Headphones-Speakers...pitch change?

jdavis

New member
Got a question about pitch and headphones. I recorded something this evening, and was monitoring it thru the headphones for half, then switched to my speakers. When I switched to the speakers, it sounded like the pitch was a little off from what I heard when I had the headphones on. Since I record vocals with one earphone on, and one off, this seems like it could present a problem. The pair of headphones I have are a good Fostex pair(model # number unknown right now), and so I was wondering if anyone else has heard of this problem. Is it the headphones, the speakers, or my imagination? Let me know whatcha think. Thanks ya'll!

***Justin***
 
Apparently with loud monitoring your ears can actually start to hear flat!

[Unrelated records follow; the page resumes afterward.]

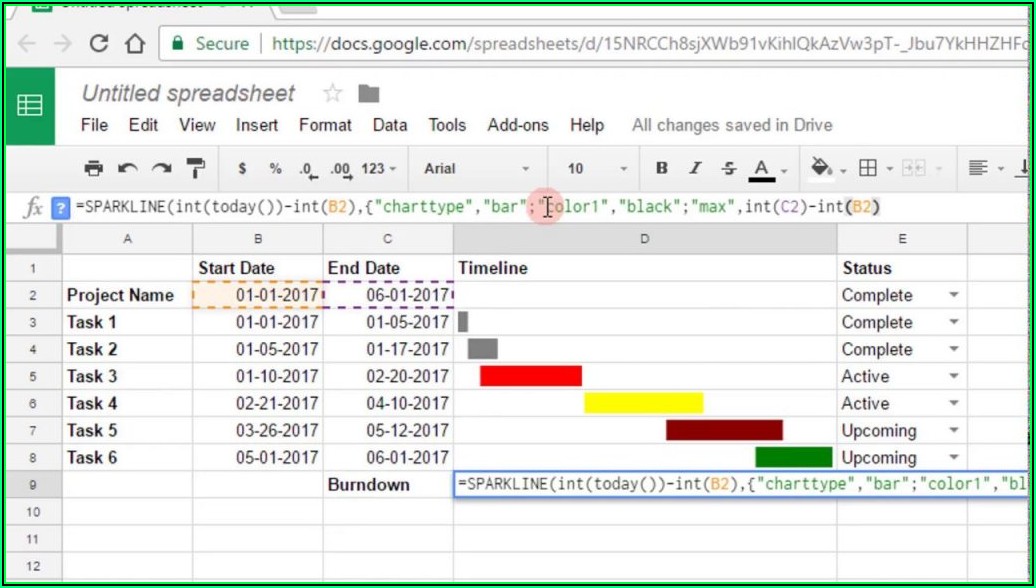This screenshot has width=1036, height=588.
Task: Open the Insert menu
Action: pos(257,125)
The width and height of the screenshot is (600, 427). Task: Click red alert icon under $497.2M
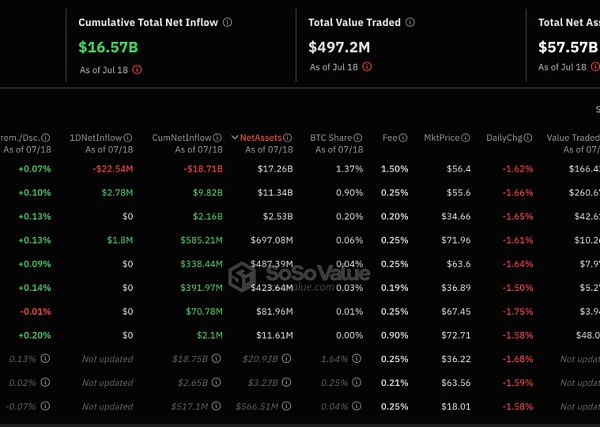point(367,67)
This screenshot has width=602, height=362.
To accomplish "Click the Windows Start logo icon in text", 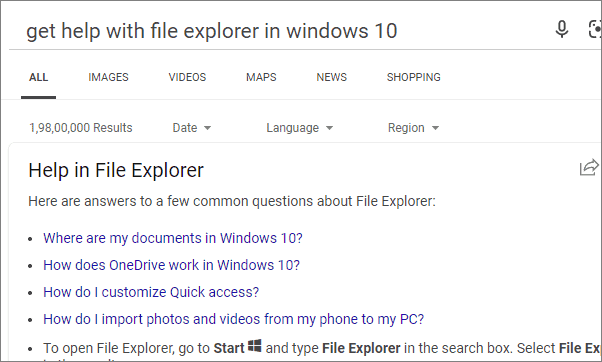I will pos(255,346).
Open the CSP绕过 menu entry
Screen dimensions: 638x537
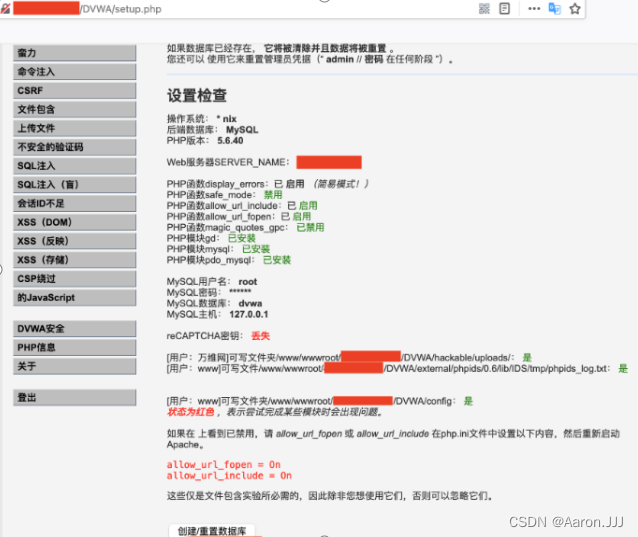click(75, 279)
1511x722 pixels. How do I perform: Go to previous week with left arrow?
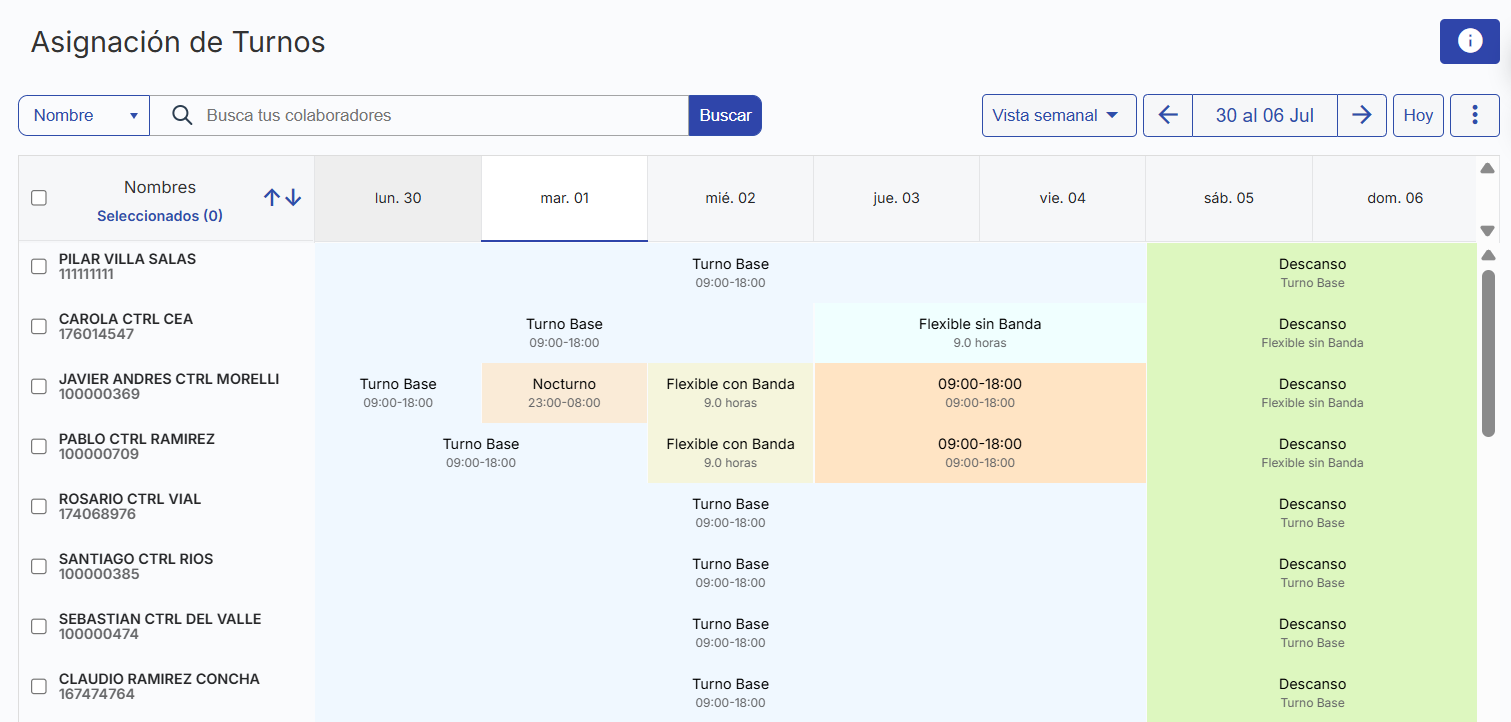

What supposedly happens is when the monitors are too loud your ear drums have to oscillate through a longer distance, just like a spreaker 'kicks' out further when played loudly, if the distance is too great they cant recover fast enough and end up vibrating more slowly than they should be, resulting in a flattened note.
 
This is NO MYTH. Increased volume does effect pitch perception. It is more prevalent in headphones. I can't remember where I found a nice explanation of this, but trust me it is true.

I thought I was going tone deaf :eek: , as all my vocal recordings were off pitch... One headphone ear on and one off will help, as then you can hear your own voice normally, but reduction in the volume is the real key.

I've actually started to use some crappy ear-bud speakers. They allow enough sound from my voice in, yet are quiet enough that I don't have the pitch problems, and don't bleed into the vocal mic much. YMMV

Good Luck!!!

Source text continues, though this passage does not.